■ **PASSAGE FOURNI**
* * * * *

Une lecture particulière

La fin d'un périodique indépendant des grands groupes de presse aux allégeances financières multiples et contraignantes pour nos libertés - voir la mésaventure récente de Financité avec la "Libre"* - est toujours un indicateur puissant de malaise pour notre liberté de citoyen·ne d'être informé complètement, de manière responsable & éthique.


* pas libre de critiquer la banque De Groof en tout cas ! Et vous apprécierez, en suivant le premier lien, que c'est Médor, le concurrent direct de 24h01, mais différent dans son approche, qui est apparu en premier dans ma recherche sur duck duck go filtré Belgique en tapant les deux mots-clés Financité & libre...


En y réfléchissant comme simple usager de presse, il apparaît rapidement que quelques erreurs pourraient avoir été commises dans cette aventure.

Quelques erreurs ?

Je n'affirme pas, je n'assène pas. Se dessinent quelques pistes, des suggestions de réflexion par un tartempion venu de nulle part, grand lecteur, avec des tours au compteur... & un passé d'enseignant dans le supérieur.

Même s'il est trop tard pour 24h01.

Ceci ne vaut pas diagnostic évidemment.

  1. Vu du point de vue de l'acheteur, c'est cher, trop cher le numéro. Premier frein. Bien sûr une rémunération correcte des journalistes et du temps pour bien faire son travail - mais voir point 5. Le seuil psychologique de décision d'achat pour un magazine tourne dans les moins de 10€, non ? Et puis, comment fait Wilfried pour maintenir les prix au numéro 9 cts en-dessous de ce plafond, sans faire de compromis sur la pub ?
  2. Le crowdfunding, utilisé comme moyen de financement initial, est, se révèle être un attrape-nigauds; celles et ceux qui y répondent favorablement ne se sentent pas inclus; et, du coup, cela ne fédère pas grand monde au-delà de la mise émotionnelle de fonds de base, et ne se transforme pas, ou pas assez, en acte d'achat ou en abonnement. Médor semble avoir mieux tiré profit de la structure coopérative qu'il a donnée à son entreprise de presse; coopérative de journalistes, utilement étendue à tous les citoyens intéressés. L'animation démocratique est davantage instituée par la structure coopérative et donne peut-être des résultats susceptibles de mieux baliser le long terme pour autant qu'il y soit mis une énergie responsable et informée par le passé.
  3. La périodicité, pleinement justifiée par le temps long journalistique, est une bonne chose en soi; elle apparaît pourtant comme trop distendue dans ce monde qui a l'immédiateté pour crédo. Et puis le positionnement sur le grand reportage fait peut-être rêver davantage le/la journaliste qui part en reportage pour un sujet qu'il a le temps d'approfondir que le lectorat coincé dans la galère des bouclages de fin de mois...

* * * * *

■ **DONNÉES ENREGISTRÉES**

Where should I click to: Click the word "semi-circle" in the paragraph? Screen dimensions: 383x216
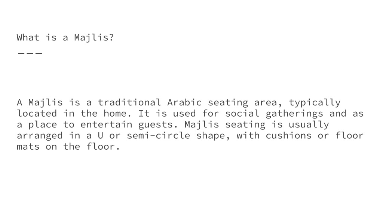coord(158,135)
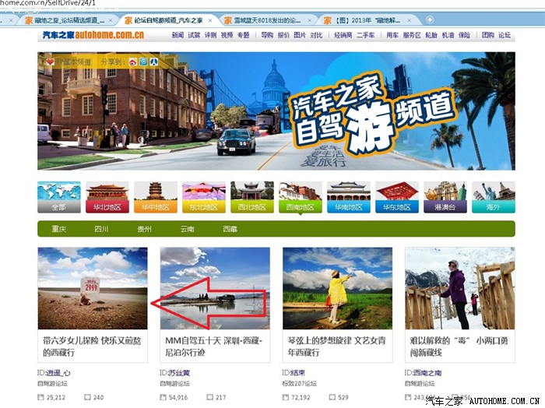Open the 二手车 link in top navigation
The width and height of the screenshot is (545, 408).
[365, 36]
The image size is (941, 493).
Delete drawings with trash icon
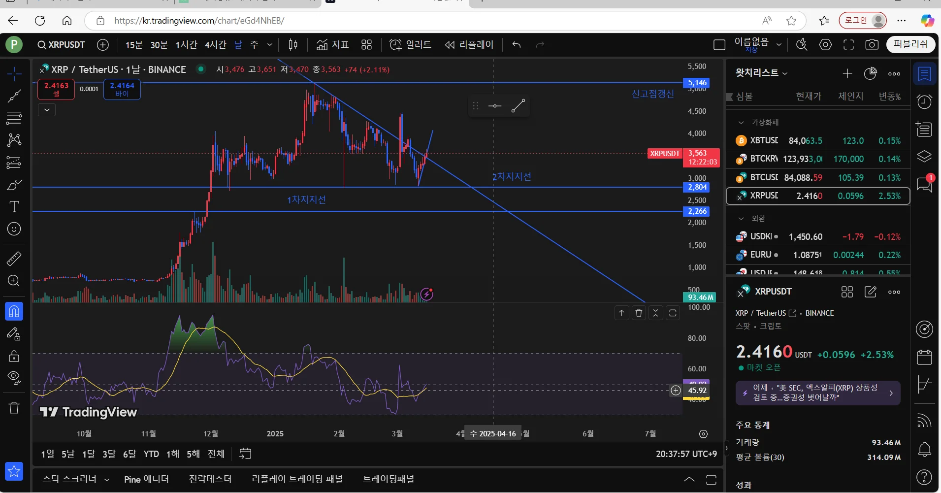(14, 408)
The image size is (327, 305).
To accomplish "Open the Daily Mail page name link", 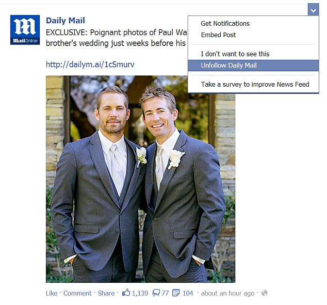I will pyautogui.click(x=66, y=21).
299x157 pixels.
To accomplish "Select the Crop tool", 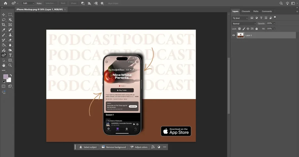I will click(x=4, y=25).
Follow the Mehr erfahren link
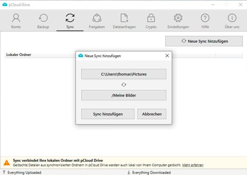The image size is (247, 175). pyautogui.click(x=193, y=165)
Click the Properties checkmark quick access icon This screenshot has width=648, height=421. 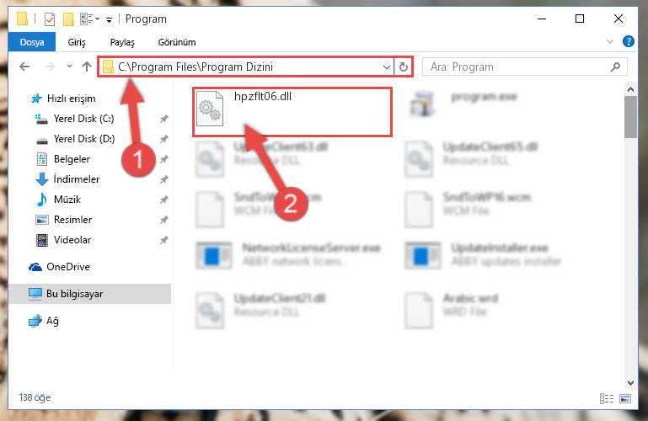(50, 19)
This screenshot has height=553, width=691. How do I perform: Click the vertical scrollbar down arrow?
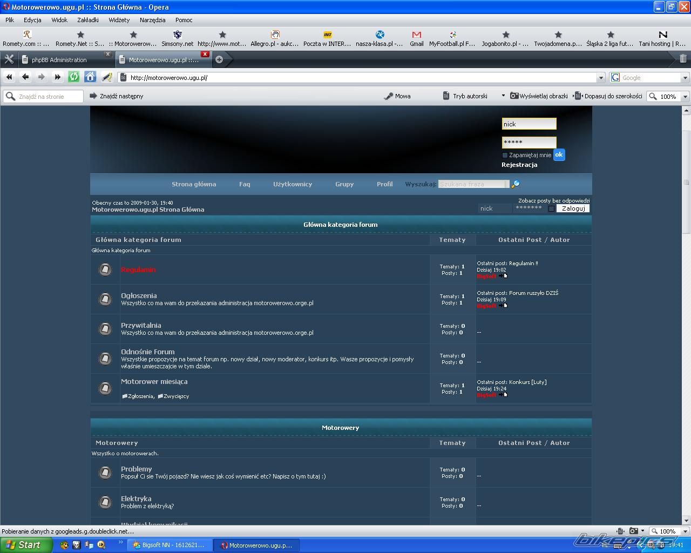tap(686, 521)
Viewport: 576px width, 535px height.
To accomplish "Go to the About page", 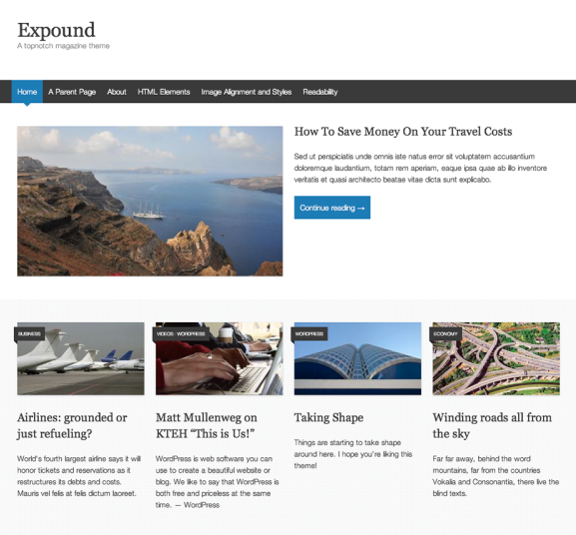I will coord(117,92).
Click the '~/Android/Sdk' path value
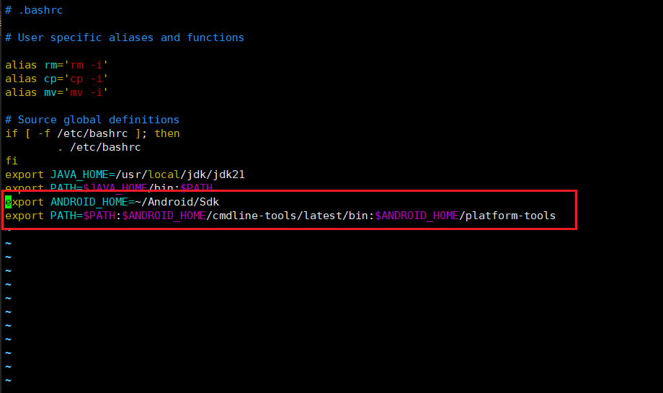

* * * * *

■ **VOTRE OBJECTIF**
Recopiez mot pour mot le texte sur la fin de 24h01, en commençant à « 2. Le crowdfunding, utilisé » et en terminant à « par le passé. ».

■ **RÉPONSE DE L'EXERCICE**
2. Le crowdfunding, utilisé comme moyen de financement initial, est, se révèle être un attrape-nigauds; celles et ceux qui y répondent favorablement ne se sentent pas inclus; et, du coup, cela ne fédère pas grand monde au-delà de la mise émotionnelle de fonds de base, et ne se transforme pas, ou pas assez, en acte d'achat ou en abonnement. Médor semble avoir mieux tiré profit de la structure coopérative qu'il a donnée à son entreprise de presse; coopérative de journalistes, utilement étendue à tous les citoyens intéressés. L'animation démocratique est davantage instituée par la structure coopérative et donne peut-être des résultats susceptibles de mieux baliser le long terme pour autant qu'il y soit mis une énergie responsable et informée par le passé.